Can it compete with cable and satellite or does it offer more of the same?
Telecommunications giant AT&T is reported to be spending $4.6 billion to provide television over broadband in up to 20 American markets by the end of 2006, reaching up to 19 million homes in over 40 markets by the end of 2008. Can it compete with cable and satellite or does it offer more of the same?
The company seems to be sticking to these plans, despite scepticism from some analysts that it will reach these targets in this timescale.
AT&T began a trial of its service in its home region of San Antonio in Texas last December, and is finally making at available to test users.
Technology blogger Alan Weinkrantz, who runs a public relations firm in San Antonio, has been posting his experiences of disconnecting his cable company to use the service.
He seems happy enough, and largely uncritical, although his new internet protocol television service does not currently include high-definition channels. He even issued a press release inviting AT&T chairman Ed Whitacre to come over to his house and hang out and watch IPTV over the Memorial Day holiday weekend.
The AT&T IPTV service, originally initiated by SBC as part of its Project Lightspeed, is reportedly due to launch next in Houston, Texas, followed by markets across the regions served by the company in the West, Southwest, Midwest and East Coast of America.
AT&T previously merged with SBC Communications to become the largest telecommunications company in the country and has since announced an agreement to merge with BellSouth.

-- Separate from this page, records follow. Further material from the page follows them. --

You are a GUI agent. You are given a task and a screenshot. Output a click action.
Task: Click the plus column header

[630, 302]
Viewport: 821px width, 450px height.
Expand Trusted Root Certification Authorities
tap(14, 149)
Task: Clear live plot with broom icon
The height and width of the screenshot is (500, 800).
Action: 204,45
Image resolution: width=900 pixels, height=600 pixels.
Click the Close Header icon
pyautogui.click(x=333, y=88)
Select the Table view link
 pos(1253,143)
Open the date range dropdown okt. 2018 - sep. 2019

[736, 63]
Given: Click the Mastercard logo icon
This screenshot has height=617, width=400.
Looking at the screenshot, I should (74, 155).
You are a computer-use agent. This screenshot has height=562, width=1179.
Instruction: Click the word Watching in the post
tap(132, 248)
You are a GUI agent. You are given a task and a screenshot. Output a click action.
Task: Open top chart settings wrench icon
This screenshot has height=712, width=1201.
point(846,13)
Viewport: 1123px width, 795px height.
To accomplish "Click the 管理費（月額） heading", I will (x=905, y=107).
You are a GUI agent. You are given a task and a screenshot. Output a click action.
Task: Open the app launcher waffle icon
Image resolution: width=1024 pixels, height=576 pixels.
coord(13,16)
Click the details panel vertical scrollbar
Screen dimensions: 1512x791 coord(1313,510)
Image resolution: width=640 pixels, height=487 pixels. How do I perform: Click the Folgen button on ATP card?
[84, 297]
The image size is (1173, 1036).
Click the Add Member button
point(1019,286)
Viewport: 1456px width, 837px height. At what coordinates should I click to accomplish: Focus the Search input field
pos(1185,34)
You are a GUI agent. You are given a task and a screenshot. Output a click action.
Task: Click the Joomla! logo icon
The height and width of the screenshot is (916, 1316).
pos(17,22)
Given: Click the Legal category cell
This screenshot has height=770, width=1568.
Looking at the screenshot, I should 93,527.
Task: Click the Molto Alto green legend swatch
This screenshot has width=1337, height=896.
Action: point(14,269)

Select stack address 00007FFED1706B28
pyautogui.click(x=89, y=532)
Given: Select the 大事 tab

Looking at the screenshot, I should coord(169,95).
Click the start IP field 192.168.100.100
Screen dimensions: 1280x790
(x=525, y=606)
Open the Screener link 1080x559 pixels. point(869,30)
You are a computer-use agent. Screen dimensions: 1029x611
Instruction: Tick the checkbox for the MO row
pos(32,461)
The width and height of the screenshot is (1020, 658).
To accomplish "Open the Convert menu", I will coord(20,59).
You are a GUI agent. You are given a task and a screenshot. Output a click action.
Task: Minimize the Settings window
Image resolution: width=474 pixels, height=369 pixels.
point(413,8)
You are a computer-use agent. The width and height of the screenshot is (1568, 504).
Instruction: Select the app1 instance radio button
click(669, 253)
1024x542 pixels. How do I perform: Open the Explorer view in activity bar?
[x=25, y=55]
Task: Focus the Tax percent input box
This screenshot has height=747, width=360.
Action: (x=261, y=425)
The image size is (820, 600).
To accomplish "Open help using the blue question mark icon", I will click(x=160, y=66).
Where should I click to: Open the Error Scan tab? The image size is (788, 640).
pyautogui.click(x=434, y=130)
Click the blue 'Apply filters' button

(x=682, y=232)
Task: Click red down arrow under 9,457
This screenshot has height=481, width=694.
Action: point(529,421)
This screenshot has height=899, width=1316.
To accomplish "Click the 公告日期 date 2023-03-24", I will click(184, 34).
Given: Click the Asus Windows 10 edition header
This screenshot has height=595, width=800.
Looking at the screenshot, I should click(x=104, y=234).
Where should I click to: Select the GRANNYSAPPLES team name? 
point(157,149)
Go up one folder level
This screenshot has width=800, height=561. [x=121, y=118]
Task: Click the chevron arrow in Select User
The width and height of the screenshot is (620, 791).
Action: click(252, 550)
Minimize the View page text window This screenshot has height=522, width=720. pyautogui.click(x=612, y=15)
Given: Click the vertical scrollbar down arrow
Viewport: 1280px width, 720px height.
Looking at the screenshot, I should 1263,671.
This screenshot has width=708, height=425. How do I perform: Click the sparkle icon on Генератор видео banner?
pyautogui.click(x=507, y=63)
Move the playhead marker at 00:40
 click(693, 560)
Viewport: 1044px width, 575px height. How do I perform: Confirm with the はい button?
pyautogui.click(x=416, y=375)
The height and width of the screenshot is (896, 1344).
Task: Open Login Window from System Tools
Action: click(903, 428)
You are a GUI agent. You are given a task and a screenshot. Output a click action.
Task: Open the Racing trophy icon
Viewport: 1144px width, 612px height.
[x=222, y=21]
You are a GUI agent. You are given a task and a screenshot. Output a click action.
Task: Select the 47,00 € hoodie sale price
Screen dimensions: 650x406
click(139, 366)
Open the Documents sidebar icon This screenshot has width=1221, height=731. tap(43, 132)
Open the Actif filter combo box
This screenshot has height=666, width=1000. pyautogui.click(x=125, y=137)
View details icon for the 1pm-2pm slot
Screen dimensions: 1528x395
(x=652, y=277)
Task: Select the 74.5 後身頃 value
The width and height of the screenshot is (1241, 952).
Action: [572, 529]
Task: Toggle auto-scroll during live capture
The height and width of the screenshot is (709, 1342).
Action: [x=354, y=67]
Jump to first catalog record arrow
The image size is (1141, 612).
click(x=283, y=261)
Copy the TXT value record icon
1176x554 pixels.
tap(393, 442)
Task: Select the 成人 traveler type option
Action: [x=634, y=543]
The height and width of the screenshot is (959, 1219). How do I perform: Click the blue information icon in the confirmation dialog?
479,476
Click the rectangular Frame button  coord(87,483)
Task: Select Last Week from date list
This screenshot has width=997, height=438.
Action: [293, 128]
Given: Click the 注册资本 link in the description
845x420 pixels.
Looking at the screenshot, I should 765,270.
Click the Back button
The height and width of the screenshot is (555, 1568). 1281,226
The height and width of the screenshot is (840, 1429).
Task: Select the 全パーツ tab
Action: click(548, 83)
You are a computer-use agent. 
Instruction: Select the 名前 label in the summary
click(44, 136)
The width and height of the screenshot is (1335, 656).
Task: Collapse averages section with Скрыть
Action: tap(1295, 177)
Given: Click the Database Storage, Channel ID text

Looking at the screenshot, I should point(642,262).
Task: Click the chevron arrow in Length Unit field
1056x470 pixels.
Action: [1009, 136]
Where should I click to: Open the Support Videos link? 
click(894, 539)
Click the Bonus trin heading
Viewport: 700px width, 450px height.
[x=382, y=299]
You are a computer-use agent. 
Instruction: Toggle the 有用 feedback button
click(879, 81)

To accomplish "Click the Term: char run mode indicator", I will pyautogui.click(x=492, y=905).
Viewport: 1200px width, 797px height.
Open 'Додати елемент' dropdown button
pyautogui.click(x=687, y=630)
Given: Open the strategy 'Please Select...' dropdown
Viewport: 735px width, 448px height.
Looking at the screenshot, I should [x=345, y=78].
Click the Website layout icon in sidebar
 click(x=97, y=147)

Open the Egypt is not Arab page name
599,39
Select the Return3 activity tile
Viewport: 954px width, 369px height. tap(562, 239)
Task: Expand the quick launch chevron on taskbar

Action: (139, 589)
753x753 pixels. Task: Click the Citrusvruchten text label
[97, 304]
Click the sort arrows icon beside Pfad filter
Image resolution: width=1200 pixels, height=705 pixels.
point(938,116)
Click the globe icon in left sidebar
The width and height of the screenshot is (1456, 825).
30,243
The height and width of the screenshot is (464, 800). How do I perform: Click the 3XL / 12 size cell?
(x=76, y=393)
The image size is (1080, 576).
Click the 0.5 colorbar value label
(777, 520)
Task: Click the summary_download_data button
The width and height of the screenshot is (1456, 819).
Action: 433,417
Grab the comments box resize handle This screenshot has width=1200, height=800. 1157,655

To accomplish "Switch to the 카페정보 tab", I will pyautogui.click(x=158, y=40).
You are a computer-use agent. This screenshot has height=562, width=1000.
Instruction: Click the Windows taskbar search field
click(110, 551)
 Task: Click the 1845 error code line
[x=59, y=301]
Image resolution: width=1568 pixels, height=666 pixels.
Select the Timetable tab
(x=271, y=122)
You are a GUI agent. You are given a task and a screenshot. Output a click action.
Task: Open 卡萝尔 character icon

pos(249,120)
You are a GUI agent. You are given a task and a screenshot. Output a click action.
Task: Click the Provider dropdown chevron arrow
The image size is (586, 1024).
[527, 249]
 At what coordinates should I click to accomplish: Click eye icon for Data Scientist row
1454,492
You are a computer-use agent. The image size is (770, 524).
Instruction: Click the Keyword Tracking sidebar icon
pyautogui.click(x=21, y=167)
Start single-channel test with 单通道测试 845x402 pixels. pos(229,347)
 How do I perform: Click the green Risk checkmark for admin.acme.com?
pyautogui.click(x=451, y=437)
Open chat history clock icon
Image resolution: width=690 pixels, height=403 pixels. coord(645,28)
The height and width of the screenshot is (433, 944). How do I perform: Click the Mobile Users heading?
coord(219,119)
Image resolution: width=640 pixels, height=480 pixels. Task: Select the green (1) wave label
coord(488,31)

Verizon is also rolling out its FiOS service with an ambitious fibre-optic network, although it is currently eschewing true IPTV and using technology that is closer to cable television.
There have been suggestions that AT&T may even follow Verizon in extending its fibre network closer to the home.
Both operators are using software from Microsoft, which has also been adopted by several leading European telecommunications companies.
Following a previous pact between Microsoft and Alcatel, the two companies have now announced a partnership with HP, further establishing their strength in the market.
The first impressions from users seem to be that the system is very intuitive. “It was clean, simple and fast to navigate,” commented Weinkrantz on his web site. “The quick changing channels is also a common theme of what people comment on when they come over to see it.”
It is ironic that the speed of channel surfing is one of the much vaunted features of the Microsoft system. It is hardly a tribute to television as a compelling and immersive media experience, and hardly a selling point to television networks or their advertisers.
In the past there may have been 57 channels and nothing on, but IPTV can potentially offer unlimited channels. As Jeff Weber of AT&T points out, changing channels is just like changing URLs on the web. Time will tell whether these will point to a vast wasteland or a world-wide wonderland of possibilities.